Exercise instructions: Find each line below containing the word "Minute" and copy it.

:: Records ::

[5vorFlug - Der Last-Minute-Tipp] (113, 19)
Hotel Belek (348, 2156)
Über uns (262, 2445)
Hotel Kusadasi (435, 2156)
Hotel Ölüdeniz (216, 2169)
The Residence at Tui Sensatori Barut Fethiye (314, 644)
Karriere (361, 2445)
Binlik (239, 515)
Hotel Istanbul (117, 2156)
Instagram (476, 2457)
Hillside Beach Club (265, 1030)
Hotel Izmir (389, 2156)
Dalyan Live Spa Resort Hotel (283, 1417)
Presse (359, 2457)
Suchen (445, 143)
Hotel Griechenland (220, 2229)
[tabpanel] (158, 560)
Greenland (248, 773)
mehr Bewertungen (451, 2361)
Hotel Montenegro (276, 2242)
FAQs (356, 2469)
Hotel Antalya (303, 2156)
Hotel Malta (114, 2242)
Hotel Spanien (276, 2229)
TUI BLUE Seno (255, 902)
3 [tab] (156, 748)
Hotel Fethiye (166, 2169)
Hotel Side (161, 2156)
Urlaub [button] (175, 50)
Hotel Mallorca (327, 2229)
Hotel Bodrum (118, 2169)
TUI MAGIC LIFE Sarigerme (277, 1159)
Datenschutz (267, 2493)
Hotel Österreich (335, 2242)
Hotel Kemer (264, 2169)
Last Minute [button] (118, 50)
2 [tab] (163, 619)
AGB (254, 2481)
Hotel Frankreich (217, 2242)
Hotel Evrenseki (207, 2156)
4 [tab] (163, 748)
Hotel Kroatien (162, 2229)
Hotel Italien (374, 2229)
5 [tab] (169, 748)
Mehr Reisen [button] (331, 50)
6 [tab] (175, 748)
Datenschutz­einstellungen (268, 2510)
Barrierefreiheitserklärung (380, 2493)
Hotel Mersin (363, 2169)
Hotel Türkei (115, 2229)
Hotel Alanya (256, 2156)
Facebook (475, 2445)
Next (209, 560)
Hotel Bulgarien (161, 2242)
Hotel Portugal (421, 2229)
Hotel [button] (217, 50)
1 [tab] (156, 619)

:::

Result for this exercise:
[5vorFlug - Der Last-Minute-Tipp] (113, 19)
Last Minute [button] (118, 50)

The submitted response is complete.